No fim do processo, José Manuel Lemos fecha a urna e leva-a com todo o cuidado para a mala de um carro, acompanhado por dois elementos da polícia municipal. “Foi uma experiência gratificante, superou as minhas expetativas, acho que correu tudo bem”, diz. “É o segundo lar que faço hoje, no outro votaram 15 pessoas, neste apenas 8, penso que é uma algo para repetir.”

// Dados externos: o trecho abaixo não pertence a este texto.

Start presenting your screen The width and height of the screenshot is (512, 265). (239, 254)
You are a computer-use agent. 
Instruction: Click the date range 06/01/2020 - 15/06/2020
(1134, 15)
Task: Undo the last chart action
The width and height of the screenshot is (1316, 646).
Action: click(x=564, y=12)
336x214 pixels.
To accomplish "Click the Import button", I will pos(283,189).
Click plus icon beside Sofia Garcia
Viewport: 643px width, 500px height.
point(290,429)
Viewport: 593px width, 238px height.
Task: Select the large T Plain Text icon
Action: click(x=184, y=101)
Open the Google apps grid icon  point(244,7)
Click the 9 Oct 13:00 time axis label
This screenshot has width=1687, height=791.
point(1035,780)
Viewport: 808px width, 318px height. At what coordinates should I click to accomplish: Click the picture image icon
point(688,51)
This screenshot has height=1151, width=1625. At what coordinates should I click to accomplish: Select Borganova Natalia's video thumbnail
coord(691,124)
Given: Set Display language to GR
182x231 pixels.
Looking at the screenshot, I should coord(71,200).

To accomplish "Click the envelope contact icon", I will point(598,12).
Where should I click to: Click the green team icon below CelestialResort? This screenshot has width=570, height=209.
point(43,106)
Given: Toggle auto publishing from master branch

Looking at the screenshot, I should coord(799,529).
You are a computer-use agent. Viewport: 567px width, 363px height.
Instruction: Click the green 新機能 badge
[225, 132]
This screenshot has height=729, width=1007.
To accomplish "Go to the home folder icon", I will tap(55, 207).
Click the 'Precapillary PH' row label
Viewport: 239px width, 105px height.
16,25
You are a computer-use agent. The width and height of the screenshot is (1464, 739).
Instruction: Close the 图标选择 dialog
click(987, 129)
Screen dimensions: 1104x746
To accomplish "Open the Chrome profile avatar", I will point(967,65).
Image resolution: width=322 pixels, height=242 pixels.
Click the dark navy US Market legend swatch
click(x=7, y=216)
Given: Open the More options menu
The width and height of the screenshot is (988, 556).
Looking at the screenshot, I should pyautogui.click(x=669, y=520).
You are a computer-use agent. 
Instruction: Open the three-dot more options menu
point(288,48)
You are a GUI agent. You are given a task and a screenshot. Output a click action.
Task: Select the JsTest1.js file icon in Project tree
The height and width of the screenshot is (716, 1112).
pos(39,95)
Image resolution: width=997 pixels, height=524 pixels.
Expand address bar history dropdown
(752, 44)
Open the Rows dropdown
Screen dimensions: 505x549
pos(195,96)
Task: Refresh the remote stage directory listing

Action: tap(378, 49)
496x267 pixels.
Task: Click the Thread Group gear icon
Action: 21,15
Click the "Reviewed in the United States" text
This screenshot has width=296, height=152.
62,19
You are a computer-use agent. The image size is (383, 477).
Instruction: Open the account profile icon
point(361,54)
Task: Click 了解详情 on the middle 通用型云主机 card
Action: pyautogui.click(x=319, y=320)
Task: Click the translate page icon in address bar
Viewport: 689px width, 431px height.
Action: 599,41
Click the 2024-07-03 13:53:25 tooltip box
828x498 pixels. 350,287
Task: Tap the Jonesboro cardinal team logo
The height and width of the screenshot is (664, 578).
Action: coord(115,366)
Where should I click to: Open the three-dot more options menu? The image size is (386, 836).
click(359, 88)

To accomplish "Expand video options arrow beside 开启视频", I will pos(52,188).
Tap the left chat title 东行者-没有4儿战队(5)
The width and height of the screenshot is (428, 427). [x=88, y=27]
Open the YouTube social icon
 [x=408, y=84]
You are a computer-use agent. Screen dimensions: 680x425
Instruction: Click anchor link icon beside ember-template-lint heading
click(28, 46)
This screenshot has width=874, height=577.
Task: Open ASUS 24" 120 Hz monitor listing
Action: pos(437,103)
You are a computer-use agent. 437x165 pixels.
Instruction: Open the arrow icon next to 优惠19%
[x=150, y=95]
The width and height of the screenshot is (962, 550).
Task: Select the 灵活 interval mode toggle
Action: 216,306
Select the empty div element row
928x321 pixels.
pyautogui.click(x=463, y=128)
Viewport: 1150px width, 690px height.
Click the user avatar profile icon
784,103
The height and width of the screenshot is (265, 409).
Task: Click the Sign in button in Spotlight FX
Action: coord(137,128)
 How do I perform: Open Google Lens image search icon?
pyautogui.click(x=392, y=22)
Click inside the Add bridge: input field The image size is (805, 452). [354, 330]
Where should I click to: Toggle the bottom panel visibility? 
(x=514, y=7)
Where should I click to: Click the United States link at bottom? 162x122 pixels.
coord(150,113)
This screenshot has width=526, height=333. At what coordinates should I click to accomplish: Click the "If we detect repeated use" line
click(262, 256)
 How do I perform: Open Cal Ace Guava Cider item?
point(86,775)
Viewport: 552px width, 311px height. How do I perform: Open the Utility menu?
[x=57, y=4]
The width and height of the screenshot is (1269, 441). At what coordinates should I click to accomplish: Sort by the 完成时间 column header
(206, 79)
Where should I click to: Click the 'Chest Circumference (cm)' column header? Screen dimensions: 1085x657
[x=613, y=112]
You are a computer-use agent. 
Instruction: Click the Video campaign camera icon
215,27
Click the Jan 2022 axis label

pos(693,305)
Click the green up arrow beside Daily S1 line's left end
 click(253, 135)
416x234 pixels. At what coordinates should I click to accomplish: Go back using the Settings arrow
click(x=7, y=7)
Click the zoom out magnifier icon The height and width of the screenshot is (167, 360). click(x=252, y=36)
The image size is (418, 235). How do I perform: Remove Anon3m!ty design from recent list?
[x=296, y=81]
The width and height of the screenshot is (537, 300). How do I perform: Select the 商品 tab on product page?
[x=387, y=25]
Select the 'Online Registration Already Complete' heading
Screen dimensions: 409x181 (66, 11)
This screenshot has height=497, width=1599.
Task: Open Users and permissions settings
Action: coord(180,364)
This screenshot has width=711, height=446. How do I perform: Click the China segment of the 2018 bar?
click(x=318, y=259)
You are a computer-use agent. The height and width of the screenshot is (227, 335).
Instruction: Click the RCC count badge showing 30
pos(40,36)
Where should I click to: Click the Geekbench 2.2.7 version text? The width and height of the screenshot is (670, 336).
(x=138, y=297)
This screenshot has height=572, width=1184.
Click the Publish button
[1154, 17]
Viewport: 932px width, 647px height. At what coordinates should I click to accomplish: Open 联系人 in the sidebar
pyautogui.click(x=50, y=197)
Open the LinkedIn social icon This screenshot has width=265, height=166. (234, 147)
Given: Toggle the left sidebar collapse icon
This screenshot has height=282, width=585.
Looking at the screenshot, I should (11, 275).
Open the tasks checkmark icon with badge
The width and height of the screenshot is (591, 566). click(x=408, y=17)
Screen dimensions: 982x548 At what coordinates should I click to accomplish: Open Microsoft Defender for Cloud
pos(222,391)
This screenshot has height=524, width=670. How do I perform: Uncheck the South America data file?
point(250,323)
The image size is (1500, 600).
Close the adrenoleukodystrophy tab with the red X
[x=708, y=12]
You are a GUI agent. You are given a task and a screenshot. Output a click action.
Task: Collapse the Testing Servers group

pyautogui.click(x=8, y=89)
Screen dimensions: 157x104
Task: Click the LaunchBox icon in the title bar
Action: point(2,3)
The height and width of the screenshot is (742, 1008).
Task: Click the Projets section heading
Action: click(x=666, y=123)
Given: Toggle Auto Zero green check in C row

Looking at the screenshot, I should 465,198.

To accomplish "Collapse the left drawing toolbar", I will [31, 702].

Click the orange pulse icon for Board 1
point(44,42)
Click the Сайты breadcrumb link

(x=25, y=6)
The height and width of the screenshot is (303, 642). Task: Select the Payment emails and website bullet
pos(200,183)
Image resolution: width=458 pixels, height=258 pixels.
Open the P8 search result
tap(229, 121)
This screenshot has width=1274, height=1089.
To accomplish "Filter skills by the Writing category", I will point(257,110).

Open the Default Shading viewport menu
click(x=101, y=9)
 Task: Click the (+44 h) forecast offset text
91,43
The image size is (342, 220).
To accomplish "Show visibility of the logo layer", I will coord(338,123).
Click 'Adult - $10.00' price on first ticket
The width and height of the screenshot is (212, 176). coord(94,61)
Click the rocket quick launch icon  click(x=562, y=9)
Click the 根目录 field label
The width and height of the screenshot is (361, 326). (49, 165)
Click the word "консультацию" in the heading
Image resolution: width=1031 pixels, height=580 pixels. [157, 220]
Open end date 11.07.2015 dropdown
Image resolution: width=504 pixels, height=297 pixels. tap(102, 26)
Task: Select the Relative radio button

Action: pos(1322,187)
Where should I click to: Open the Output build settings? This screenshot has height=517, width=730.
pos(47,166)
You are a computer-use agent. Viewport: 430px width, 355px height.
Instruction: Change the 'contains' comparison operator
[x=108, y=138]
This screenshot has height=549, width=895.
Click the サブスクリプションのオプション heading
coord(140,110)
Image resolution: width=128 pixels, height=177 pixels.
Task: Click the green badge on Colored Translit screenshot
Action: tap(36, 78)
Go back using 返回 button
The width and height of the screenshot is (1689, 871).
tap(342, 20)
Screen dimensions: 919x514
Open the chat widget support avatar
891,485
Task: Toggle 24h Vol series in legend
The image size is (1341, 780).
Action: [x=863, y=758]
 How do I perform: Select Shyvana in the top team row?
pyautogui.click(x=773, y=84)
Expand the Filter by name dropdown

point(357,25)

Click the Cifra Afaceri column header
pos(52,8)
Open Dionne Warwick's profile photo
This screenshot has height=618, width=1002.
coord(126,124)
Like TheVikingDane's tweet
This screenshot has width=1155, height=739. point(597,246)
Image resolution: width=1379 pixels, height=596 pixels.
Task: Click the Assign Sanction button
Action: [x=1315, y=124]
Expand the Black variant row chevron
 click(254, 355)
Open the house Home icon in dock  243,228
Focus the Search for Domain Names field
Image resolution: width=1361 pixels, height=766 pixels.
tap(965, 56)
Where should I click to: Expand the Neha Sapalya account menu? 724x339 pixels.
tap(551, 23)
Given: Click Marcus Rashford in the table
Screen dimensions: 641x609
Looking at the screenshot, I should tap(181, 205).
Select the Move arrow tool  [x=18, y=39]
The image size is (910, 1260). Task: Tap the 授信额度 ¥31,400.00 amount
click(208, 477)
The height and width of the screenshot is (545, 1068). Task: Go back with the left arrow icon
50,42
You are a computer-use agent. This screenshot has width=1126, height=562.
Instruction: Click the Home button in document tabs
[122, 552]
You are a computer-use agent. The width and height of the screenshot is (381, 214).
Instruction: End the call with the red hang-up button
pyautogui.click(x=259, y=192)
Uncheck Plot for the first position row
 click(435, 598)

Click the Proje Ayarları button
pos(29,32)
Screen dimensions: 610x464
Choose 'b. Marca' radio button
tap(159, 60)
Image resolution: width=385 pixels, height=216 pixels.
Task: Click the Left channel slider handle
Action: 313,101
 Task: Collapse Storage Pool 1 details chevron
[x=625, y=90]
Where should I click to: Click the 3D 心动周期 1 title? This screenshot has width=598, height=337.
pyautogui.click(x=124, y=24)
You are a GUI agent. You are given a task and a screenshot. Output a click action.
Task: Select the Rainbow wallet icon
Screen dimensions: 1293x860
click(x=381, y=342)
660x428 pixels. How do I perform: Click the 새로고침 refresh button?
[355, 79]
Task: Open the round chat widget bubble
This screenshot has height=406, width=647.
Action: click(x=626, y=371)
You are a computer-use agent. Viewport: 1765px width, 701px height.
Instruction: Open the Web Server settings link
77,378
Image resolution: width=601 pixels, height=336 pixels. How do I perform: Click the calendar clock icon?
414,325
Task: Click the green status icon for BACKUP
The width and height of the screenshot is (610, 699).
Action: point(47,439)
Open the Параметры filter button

Eduardo Vítor Rodrigues, autarca de Vila Nova de Gaia, partilha da mesma opinião. “Penso que num contexto pós pandémico este será um bom exemplo para o futuro”, defende em entrevista ao Observador, realçando que a ação permite “dar conforto às pessoas”. Acrescenta ainda que a transparência “está assegurada”, uma vez que a polícia municipal irá entregar os votos no domingo às diferentes mesas de voto para serem devidamente contabilizados, e que o processo só não correu melhor devido à “dificuldade incompreensível” no registo da plataforma da Comissão Nacional de Eleições. Durante dois dias, 20 equipas, compostas por três elementos, irão recolher votos em quatro lares e 80 domicílios, totalizando 250 pessoas.